En 1819, Louis Hachette était entré à l'Ecole normale supérieure, et il ne songeait guère alors à devenir libraire, lorsque, au moment où il allait terminer avec succès ses études, l'Ecole fut licenciée, en septembre 1822, pour des raisons de politique : les élèves de troisième année avaient acclamé, à la distribution des prix du concours général, le nom libéral de Camille Jordan. Ce fut alors que Louis Hachette, après quelques essais dans l'enseignement privé, acheta, en 1826, un fonds de librairie classique, bien humble et bien peu fourni, d'où devait sortir la grande librairie. Dès le début, il s'était donné cette devise : Sic quo-que docebo, « De cette façon j'enseignerai encore ». Et, en effet, à côté de l'industriel, du marchand, comme il aimait à se nommer, du marchand honnête et habile, doué du génie des grandes entreprises, il y eut toujours chez Louis Hachette non seulement l'homme de savoir et de goût, le scholar, — c'est le nom que lui donnait M. Cuvillier-Fleury, — mais aussi le patriote dévoué à l'instruction et en poursuivant le progrès sous toutes les formes, particulièrement dans ses rapports avec l'éducation des enfants et celle des classes populaires.

Lorsque parut la loi du 28 juin 1833, il en comprit toute la portée : « En 1834, a-t-il écrit dans une des trop rares brochures signées de son nom, l'instruction primaire n'existait pour ainsi dire pas en France : il n'y avait ni maisons d'école, ni maîtres, ni livres. Les maisons d'école ne sortent pas de terre au commandement ; les écoles normales ne s'organisent pas en un jour. Les livres seuls peuvent se produire rapidement. » De concert avec MM. Firmin Didot, Jules Renouard, Pitois-Levrault, Louis Hachette livra au gouvernement, pour les préfectures et sous-préfectures, qui les distribuaient gratuitement dans les écoles, des masses considérables de livres élémentaires, dont plusieurs étaient excellents, et qui sont longtemps restés les seuls classiques de l'école.
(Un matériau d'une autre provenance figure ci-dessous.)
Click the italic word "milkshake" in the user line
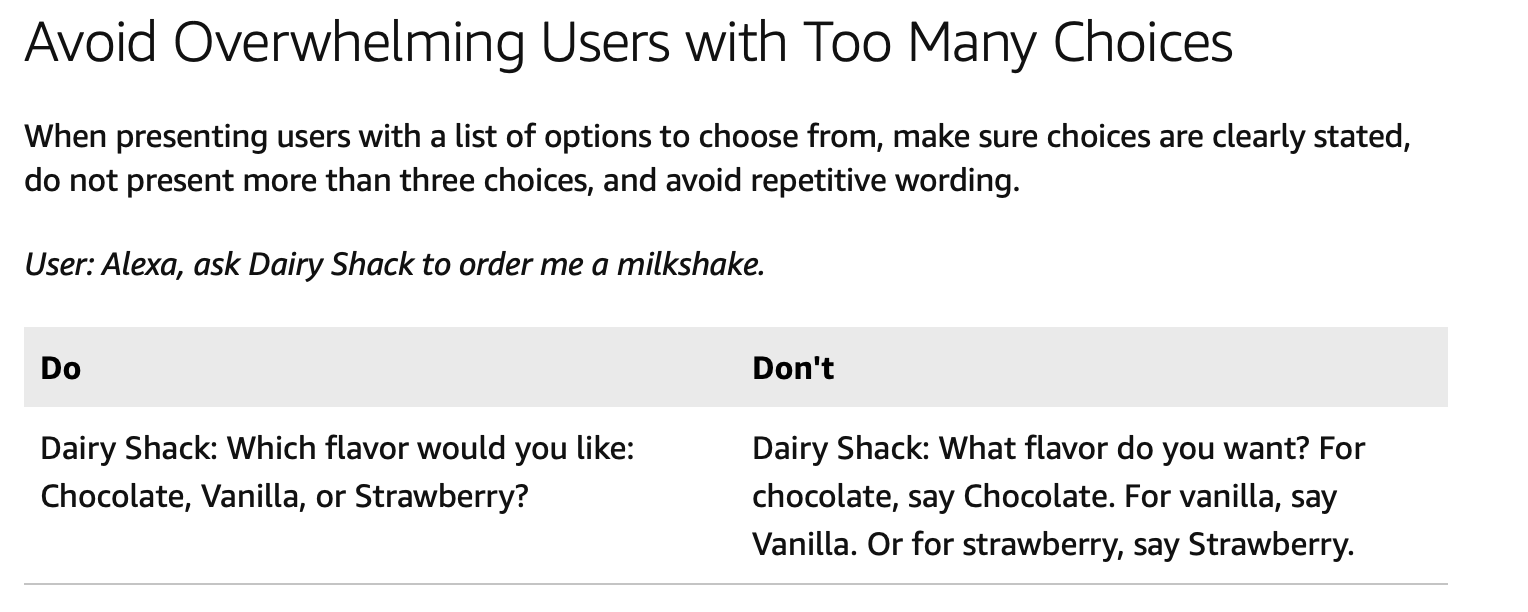The height and width of the screenshot is (612, 1528). coord(688,265)
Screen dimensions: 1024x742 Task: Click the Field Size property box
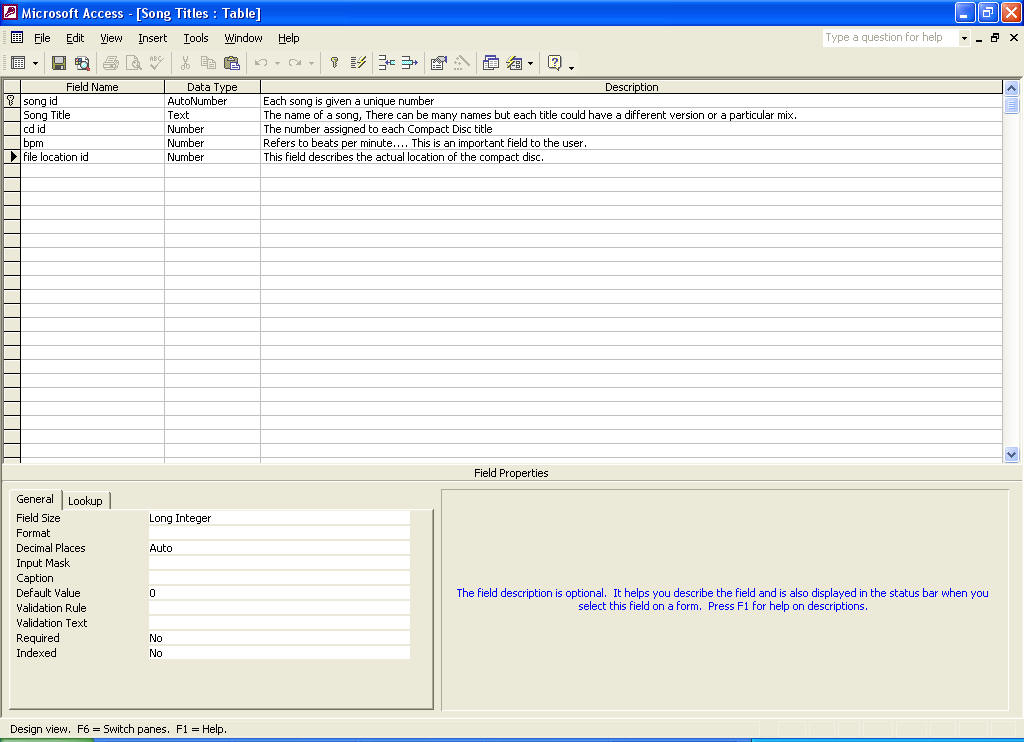tap(279, 518)
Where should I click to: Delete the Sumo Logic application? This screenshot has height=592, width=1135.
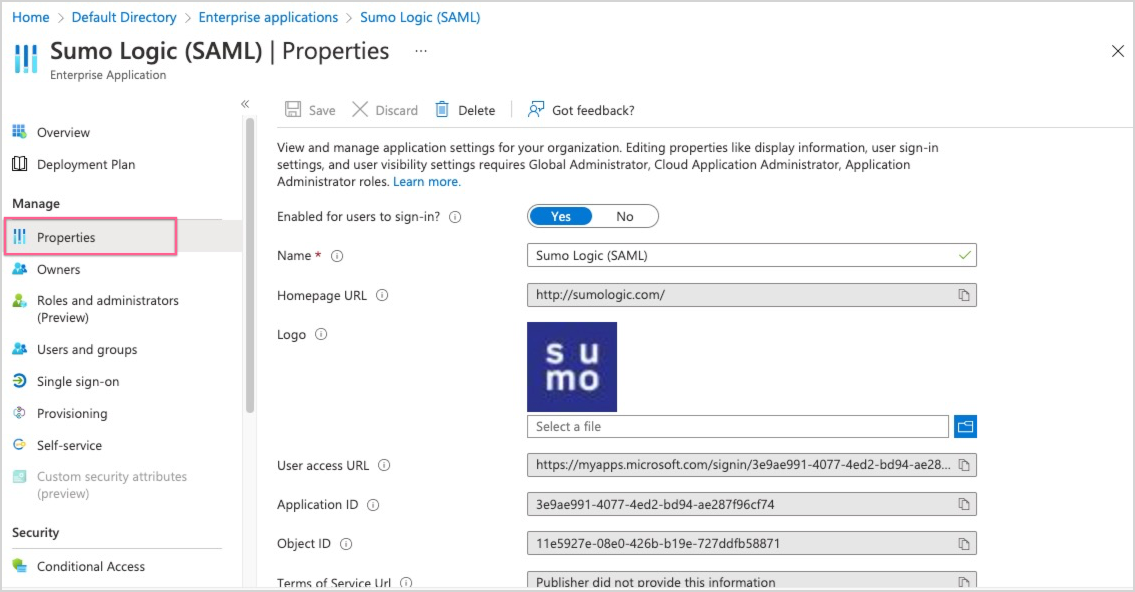[441, 110]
Déjà, en 1832, il avait, de concert avec les mêmes éditeurs, fondé le Manuel général de l'instruction primaire, destiné, dans l'origine, à populariser ces nouvelles méthodes et à en enseigner le fonctionnement aux instituteurs. Officielle dans les premières années, cette publication s'affranchit, lorsque l'oeuvre qu'elle propageait eut été assurée, de la tutelle administrative, et, devenue la propriété exclusive de la librairie Hachette, elle conserve aujourd'hui, après une carrière déjà si longue, la trace des premiers efforts de son créateur.

Lorsque s'ouvrirent les premières salles d'asile, Louis Hachette entreprit, en 1835, la plus ancienne publication périodique destinée à l'éducation de la première enfance qui ait paru dans notre pays, l'Ami de l'enfance. Ce journal, qui vécut tant que cet enseignement nouveau eut besoin d'un guide et qui, sous la direction de Mme Pape-Carpantier, puis de Mme Kergomard, rendit tant de services, cessa de paraître en octobre 1896.

Une autre publication périodique, d'un caractère plus général, la Revue de l'instruction publique en France et dans les pays étrangers, avait été créée par Louis Hachette en 1842, en vue de défendre, dans une mesure libérale, la cause universitaire, contre laquelle on préludait déjà, à cette époque, aux attaques passionnées et incessantes qui ont fini par triompher en 1850.

Mais ce n'est pas seulement comme éditeur de livres classiques et de journaux d'enseignement que Louis Hachette a rendu service à l'instruction populaire, c'est aussi et surtout peut-être par cette préoccupation constante qui l'a porté toute sa vie à rechercher les moyens pratiques de répandre le goût de la lecture, nous entendons de la lecture utile et saine, dans toutes les classes et jusqu'aux derniers rangs de la société. Il n'est que juste de voir la marque de cette préoccupation dans les publications les plus connues de sa librairie.

M. Hachette avait accepté diverses fonctions publiques gratuites ; il a rédigé des mémoires et des rapports sur des questions d'assistance publique, de propriété littéraire, de librairie, d'organisation sociale. En somme, peu de vies ont été mieux remplies et consacrées à des travaux plus élevés et plus utiles.